Joan Massagué Solé

Joan Massagué
Born (1953-04-30)April 30, 1953
Barcelona, Spain
Fields cancer biology
Institutions Memorial Sloan-Kettering Cancer Center, Institute for Research in Biomedicine
Alma mater University of Barcelona, Brown University
Known for cancer metastasis

Joan Massagué Solé (born April 30, 1953 in Barcelona), is a Spanish scientist. He is the director of the Sloan-Kettering Institute and Chair of the Cancer Biology and Genetics Program at Memorial Sloan-Kettering Cancer Center. An internationally recognized leader in the study of both cancer metastasis and growth factors that regulate cell behavior, he is also a professor at the Weill Cornell Graduate School of Medical Sciences and a member of the National Academy of Sciences.

Biography

Born in Barcelona, Spain, on April 30, 1953, Massagué earned his doctorate degree in Pharmacy and Biochemistry at the University of Barcelona in 1978 under the mentorship of Professor Joan J. Guinovart. He completed a postdoctoral fellowship in 1982 in the laboratory of Michael P. Czech, PhD, at Brown University, where he determined the composition of the receptor for the hormone insulin. Later that year, he became an assistant professor in Biochemistry at the University of Massachusetts Medical School in Worcester, where he initiated his work on cell growth control.

Massagué joined Memorial Sloan-Kettering in 1989 as the Alfred P. Sloan Chair of the Sloan-Kettering Institute’s Cell Biology Program and was named founding Chair of the Cancer Biology and Genetics Program in 2003. In addition, he became the Director of Memorial Sloan-Kettering’s Metastasis Research Center.

He was an investigator at the Howard Hughes Medical Institute from 1990 to 2013. In 2005 he became a Scientific Advisor at the Institute for Research in Biomedicine in Bacelona.[1] The following year, in 2006, he received the Vilcek Prize in Biomedical Science.[2]
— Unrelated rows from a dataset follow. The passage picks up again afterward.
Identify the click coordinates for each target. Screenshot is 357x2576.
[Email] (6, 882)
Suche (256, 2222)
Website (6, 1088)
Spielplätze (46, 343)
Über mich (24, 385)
In 2013, Massagué was named Director of the Sloan-Kettering Institute.[3]

Scientific contributions

Massagué is credited for identifying the importance of TGFβ in cancer, and for identifying its receptors and the pathway through which it signals.[1] As of 2002 he had authored more than 300 scientific articles, and was the 39th most cited scientist in all areas of science between 1983 and 2002.[4] As of 2010 he had mentored and trained 12 graduate students and 70 postdoctoral fellows.[5]

As of 2015 his lab studied cancer metastasis and cell homeostasis, with a focus on the that signaling through TGFβ affects stem cells.[6]